I know that I read a bunch of books from the Childhood of Famous Americans series in my fourth to sixth grade years. I remember titles on George Washington, Sacagawea, Robert Fulton, and Eli Whitney. As I reached college age, I heard a professor putting them down as sanitized and idealized. He said this as part of his "do not trust what your high school football coach told you about history" speech. Since then I have seen them in libraries, but I had not thought to read one again until now.

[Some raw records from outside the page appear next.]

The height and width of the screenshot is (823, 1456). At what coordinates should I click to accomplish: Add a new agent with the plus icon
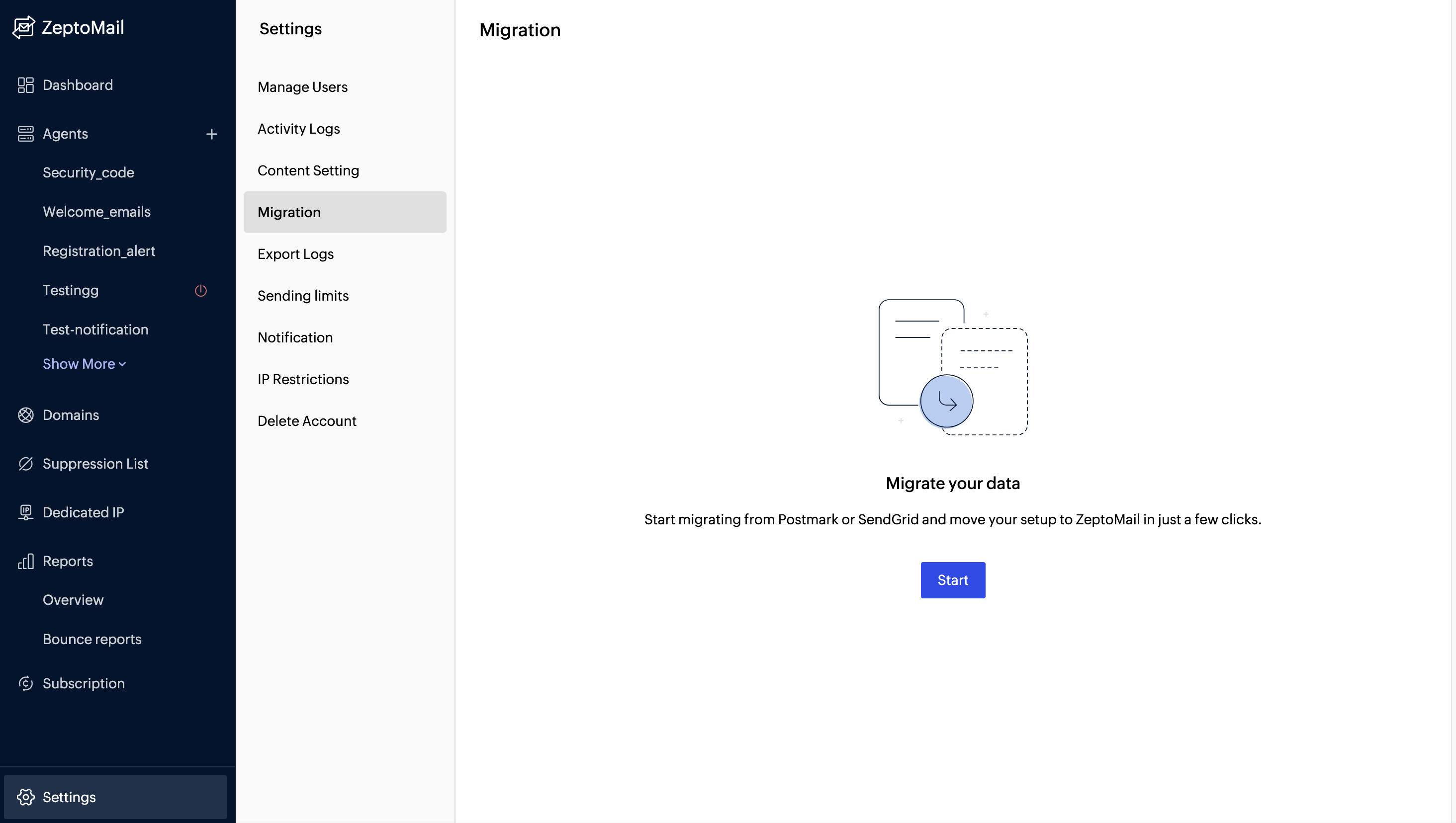[211, 133]
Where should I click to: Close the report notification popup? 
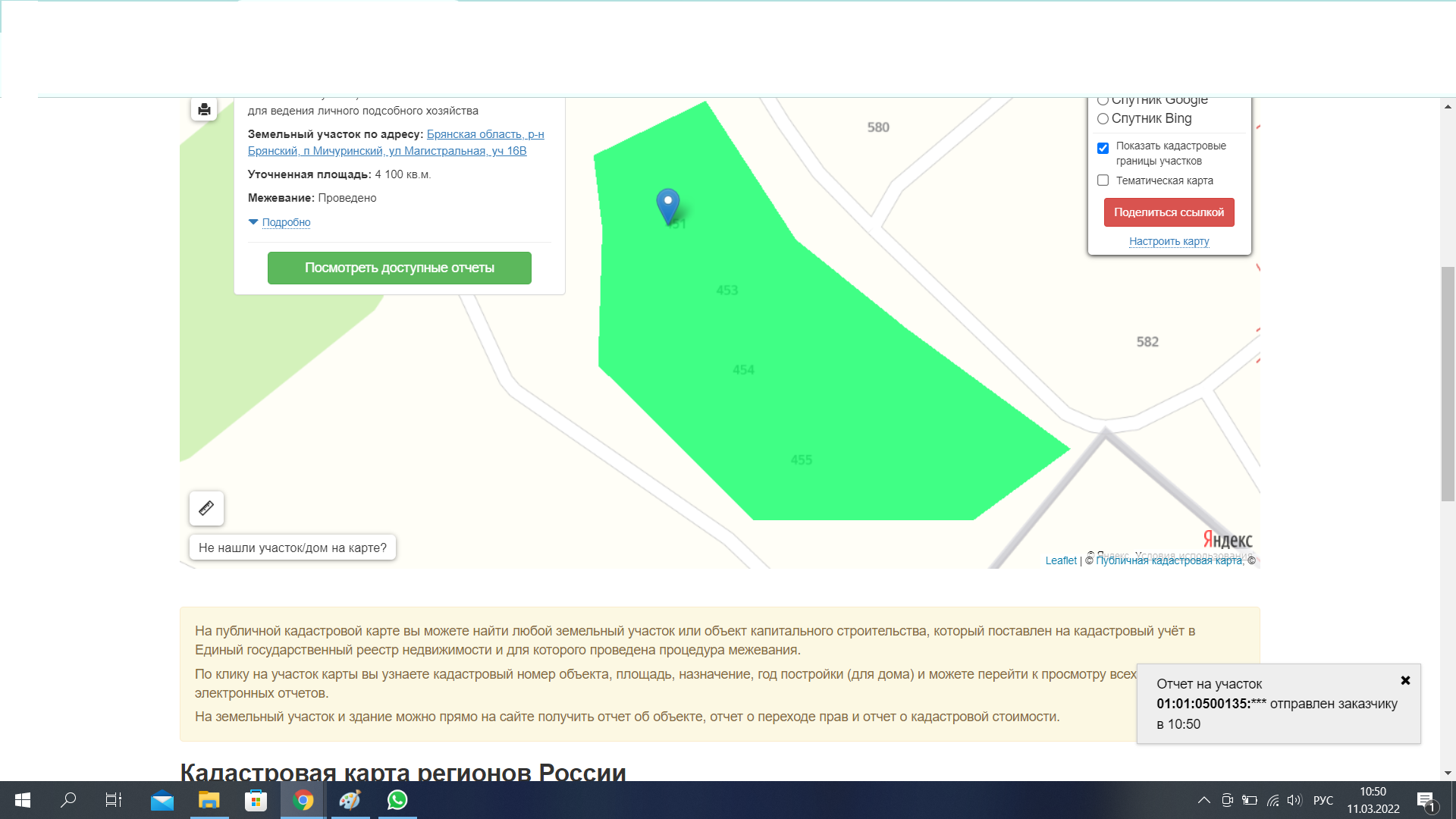(1405, 680)
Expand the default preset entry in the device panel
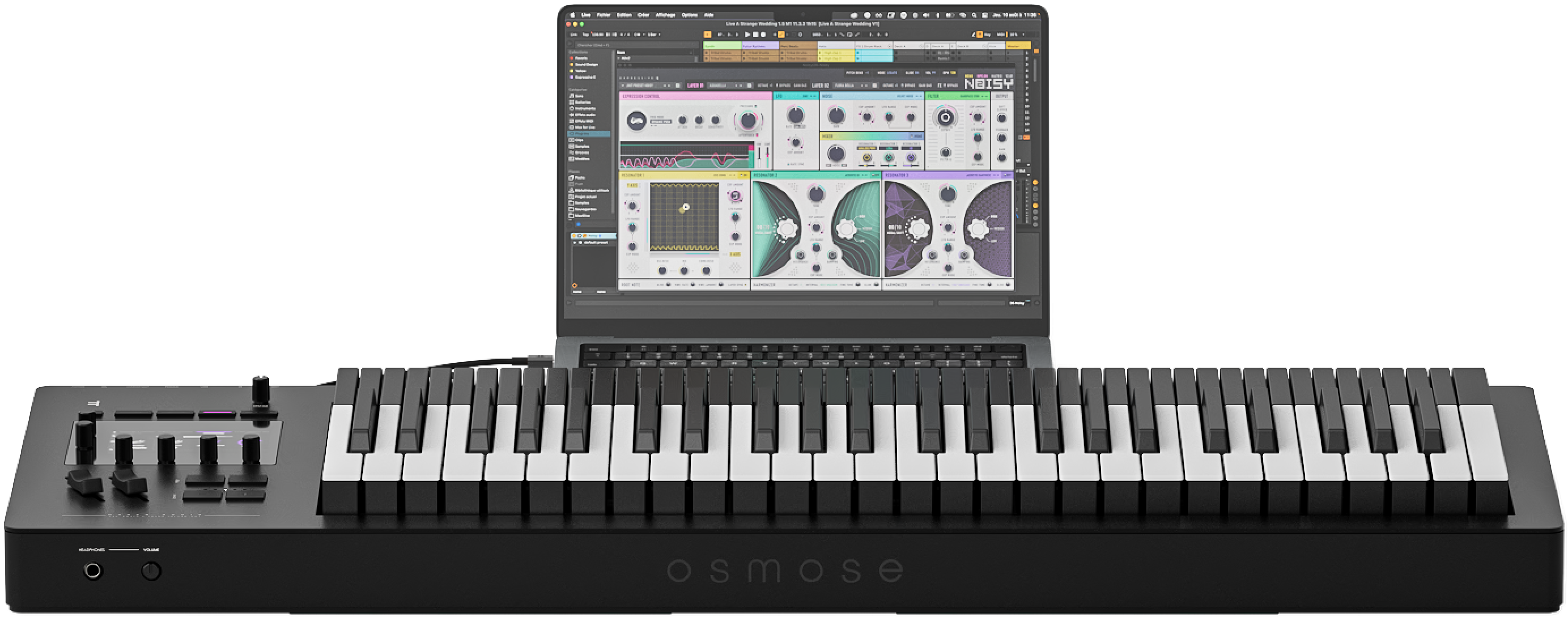 point(575,243)
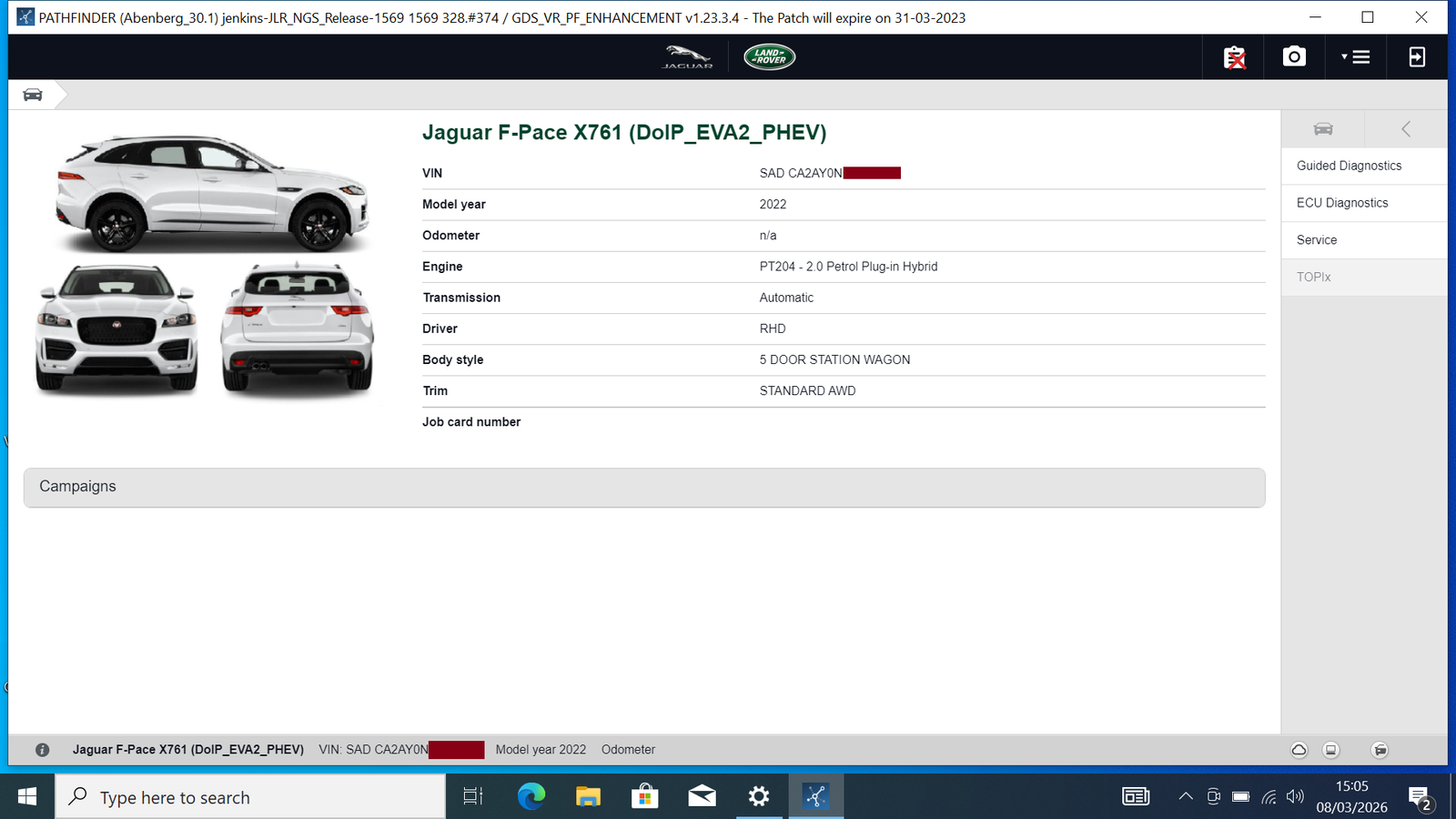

Wanting to refresh my knowledge and reassess these books, I found Herbert Hoover, Boy Engineer by Mildred H. Comfort in the 1965 book jacket still in my library. There are three copies in the SWAN Catalog of the Metropolitan Library System, and 244 more entries for books in the series, which is still being published and republished in more modern jackets. I prefer the 1960s jackets, which have two-color printing over the older covers with silhouettes or the newer versions with red, white, and blue framing.

I chose the book about Hoover because Bonnie and I recently visited the Hoover historical site in West Branch, Iowa. Reading the book, I thought about what I had read at the visitor center and museum and had seen in the historical buildings. Like when I was ten, I found that I was enjoying the story and was reminded of Little House in the Big Woods by Laura Ingalls Wilder. The book is about Hoover's childhood but it is also about any childhood in rural America in the later part of the nineteenth century, as there is wealth of cultural information. The books in the American Girl series follow right along with this same formula that Wilder created.

The professor was right about the sanitizing of the story but it did not veer away from what I learned in West Branch. As a young Quaker, Hoover probably was a very well-behaved youth, which is what most of this book is about. He graduates from Stanford University as an engineer on page 168. The rest of his life gets 24 pages.

The story is somewhat fictionalized, as it is told as a series of incidents with setting descriptions and conversation. I thought Comfort did a good job of describing the places of Hoover's youth. I saw again the small family home, the blacksmith shop, and the Quaker meeting house, as well as the hills and the stream. I think a few lines of dialog are suspect, especially line of page 53 in which his father says, "I hope, Bert, that thee'll live to see fifty stars in that flag." Why would anyone in the 1880s pick out fifty? There were only thirty-eight on the flag in the Fourth of July scene in the book.

It is hard to judge a series by a single book, but the Hoover book does encourage me to try a few more. It is fun to be ten again.

Comfort, Mildred H. Herbert Hoover, Boy Engineer. Bobbs-Merrill Company, 1965. There is no ISBN.

3 comments:

Anonymous said...

You brought back memories with this one. I read all the Childhood of Famous Americans I could find in the bookmobile that came to our school. I think even at the time, I knew that they were telling only the best in the best way.

maggie moran said...

I read Annie Oakley over-n-over-n-over-n-over! :D

laura said...

I read "The Story of ___" biography series when I was a kid, and I loved them. We have a great many of the Childhood of Famous Americans series in my library, and they go out on interlibrary loan all the time.